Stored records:
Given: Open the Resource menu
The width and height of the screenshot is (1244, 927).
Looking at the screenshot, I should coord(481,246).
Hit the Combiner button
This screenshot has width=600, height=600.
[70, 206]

How to complete this task: Could you copy out the data in full, exactly as it is written?

Result:
Given: Open the Resource menu
The width and height of the screenshot is (1244, 927).
Looking at the screenshot, I should coord(481,246).
Hit the Combiner button
This screenshot has width=600, height=600.
[70, 206]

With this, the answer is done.